[[ Data supplied, beginning ]]

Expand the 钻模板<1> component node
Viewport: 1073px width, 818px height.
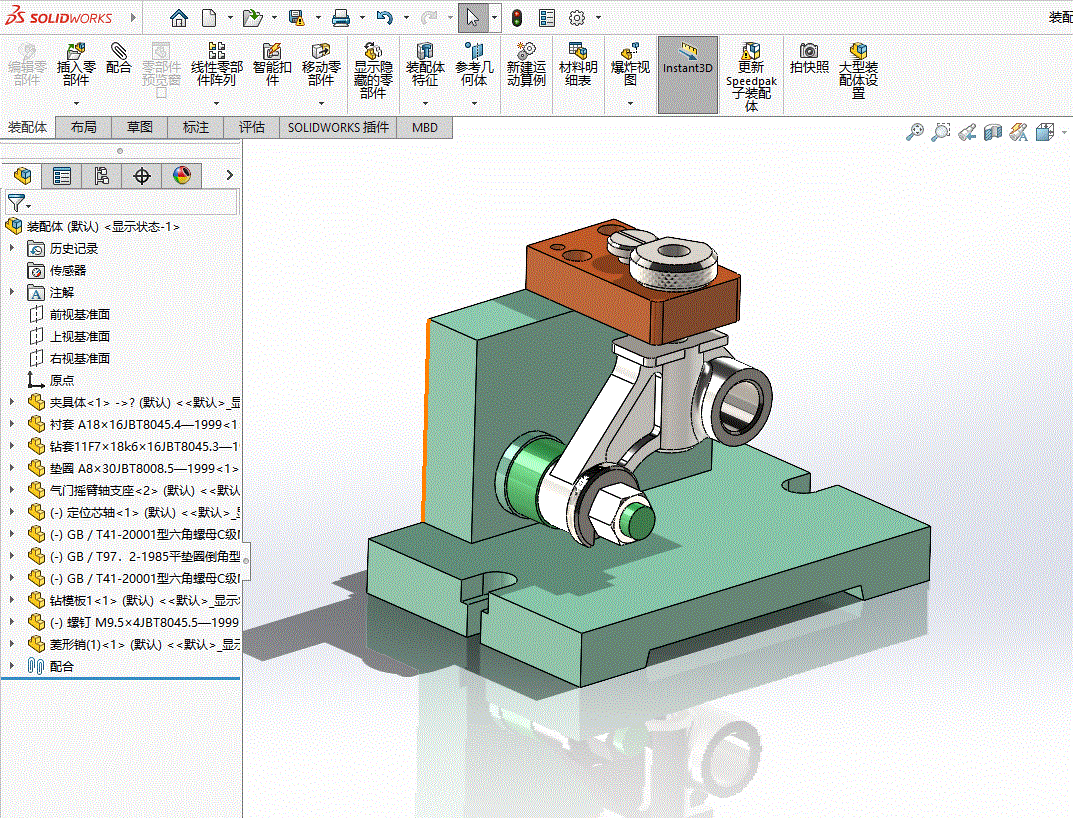[12, 600]
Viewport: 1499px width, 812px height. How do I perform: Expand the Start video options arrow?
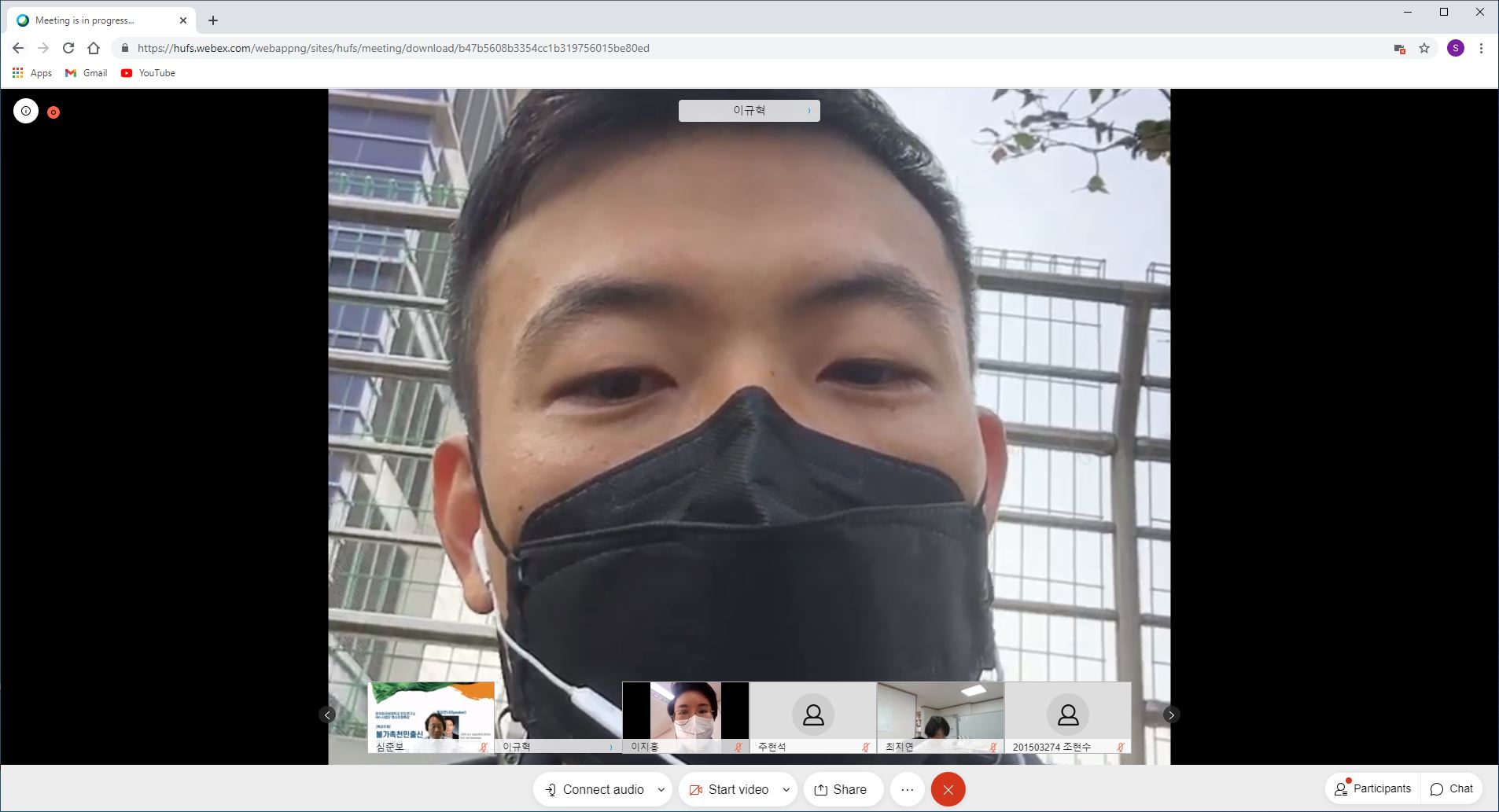coord(786,789)
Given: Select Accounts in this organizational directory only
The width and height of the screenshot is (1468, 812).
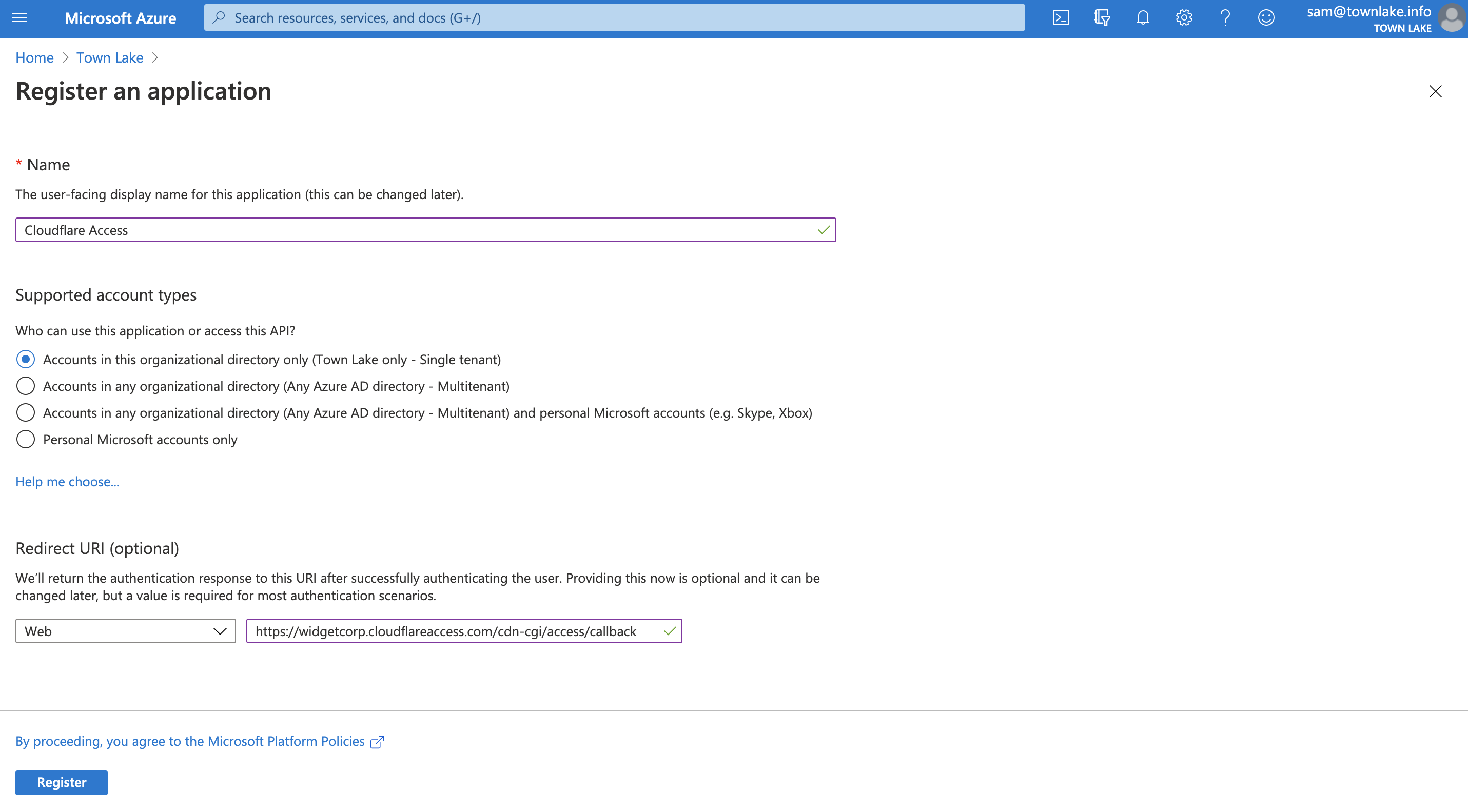Looking at the screenshot, I should pyautogui.click(x=25, y=359).
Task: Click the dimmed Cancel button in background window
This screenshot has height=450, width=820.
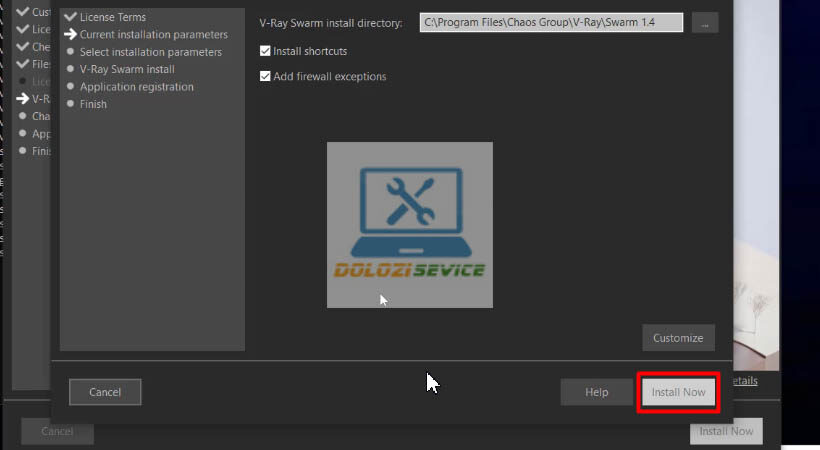Action: coord(57,431)
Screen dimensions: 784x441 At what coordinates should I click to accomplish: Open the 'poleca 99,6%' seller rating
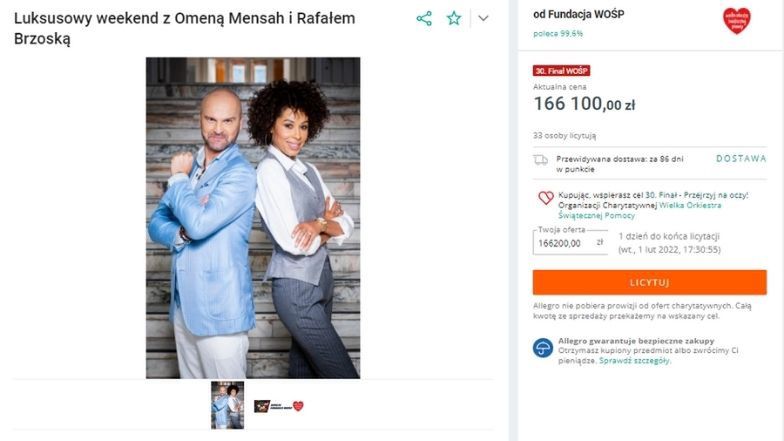[558, 33]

[[ Data supplied, end ]]

Work request ▸ The response should reproduce all the material above exactly and leave out its pictures.

Written response ▸
Expand the 钻模板<1> component node
Viewport: 1073px width, 818px height.
[12, 600]
Viewport: 1499px width, 812px height. How do I perform: Expand the Start video options arrow?
coord(786,789)
Given: Select Accounts in this organizational directory only
The width and height of the screenshot is (1468, 812).
Looking at the screenshot, I should pyautogui.click(x=25, y=359).
Task: Click the dimmed Cancel button in background window
This screenshot has height=450, width=820.
Action: coord(57,431)
Screen dimensions: 784x441 At what coordinates should I click to accomplish: Open the 'poleca 99,6%' seller rating
[558, 33]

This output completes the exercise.